Reproduce the records word for word. Begin at the line that contains "Géométrie du plan (185, 392)" and continue through the final line of the records.

-- Begin RAW DATA --

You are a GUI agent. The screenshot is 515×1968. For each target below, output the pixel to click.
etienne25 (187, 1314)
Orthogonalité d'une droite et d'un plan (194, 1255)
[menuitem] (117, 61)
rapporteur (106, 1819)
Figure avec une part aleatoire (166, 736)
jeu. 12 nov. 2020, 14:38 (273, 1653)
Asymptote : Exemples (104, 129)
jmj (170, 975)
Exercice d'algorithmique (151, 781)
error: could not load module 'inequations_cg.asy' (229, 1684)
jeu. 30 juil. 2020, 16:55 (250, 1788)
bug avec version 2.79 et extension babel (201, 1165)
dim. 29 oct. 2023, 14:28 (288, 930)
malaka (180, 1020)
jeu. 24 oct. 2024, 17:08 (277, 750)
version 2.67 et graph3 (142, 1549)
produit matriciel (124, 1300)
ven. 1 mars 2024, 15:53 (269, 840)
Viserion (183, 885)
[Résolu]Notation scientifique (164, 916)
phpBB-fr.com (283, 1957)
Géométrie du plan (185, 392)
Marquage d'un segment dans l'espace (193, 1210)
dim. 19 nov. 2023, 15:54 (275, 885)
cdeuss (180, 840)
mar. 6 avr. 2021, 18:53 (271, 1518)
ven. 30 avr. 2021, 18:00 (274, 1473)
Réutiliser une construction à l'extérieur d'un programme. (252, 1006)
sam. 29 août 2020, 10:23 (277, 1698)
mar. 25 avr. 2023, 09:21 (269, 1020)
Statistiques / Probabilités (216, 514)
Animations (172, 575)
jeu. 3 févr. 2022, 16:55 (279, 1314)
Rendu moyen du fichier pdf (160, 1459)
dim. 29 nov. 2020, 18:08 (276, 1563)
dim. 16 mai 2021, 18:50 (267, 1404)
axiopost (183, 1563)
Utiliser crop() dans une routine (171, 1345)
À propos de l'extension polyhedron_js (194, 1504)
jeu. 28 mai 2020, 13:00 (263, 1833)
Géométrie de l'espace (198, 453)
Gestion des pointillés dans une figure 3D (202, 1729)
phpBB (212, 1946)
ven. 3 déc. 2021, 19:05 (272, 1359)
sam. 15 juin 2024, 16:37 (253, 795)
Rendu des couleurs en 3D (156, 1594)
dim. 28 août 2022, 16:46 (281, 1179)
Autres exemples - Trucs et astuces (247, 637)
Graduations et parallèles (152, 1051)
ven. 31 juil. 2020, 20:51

-- End RAW DATA --

* EXERCISE ANSWER:
Géométrie du plan (185, 392)
Marquage d'un segment dans l'espace (193, 1210)
dim. 19 nov. 2023, 15:54 (275, 885)
cdeuss (180, 840)
mar. 6 avr. 2021, 18:53 (271, 1518)
ven. 30 avr. 2021, 18:00 (274, 1473)
Réutiliser une construction à l'extérieur d'un programme. (252, 1006)
sam. 29 août 2020, 10:23 (277, 1698)
mar. 25 avr. 2023, 09:21 (269, 1020)
Statistiques / Probabilités (216, 514)
Animations (172, 575)
jeu. 3 févr. 2022, 16:55 (279, 1314)
Rendu moyen du fichier pdf (160, 1459)
dim. 29 nov. 2020, 18:08 (276, 1563)
dim. 16 mai 2021, 18:50 (267, 1404)
axiopost (183, 1563)
Utiliser crop() dans une routine (171, 1345)
À propos de l'extension polyhedron_js (194, 1504)
jeu. 28 mai 2020, 13:00 (263, 1833)
Géométrie de l'espace (198, 453)
Gestion des pointillés dans une figure 3D (202, 1729)
phpBB (212, 1946)
ven. 3 déc. 2021, 19:05 (272, 1359)
sam. 15 juin 2024, 16:37 (253, 795)
Rendu des couleurs en 3D (156, 1594)
dim. 28 août 2022, 16:46 (281, 1179)
Autres exemples - Trucs et astuces (247, 637)
Graduations et parallèles (152, 1051)
ven. 31 juil. 2020, 20:51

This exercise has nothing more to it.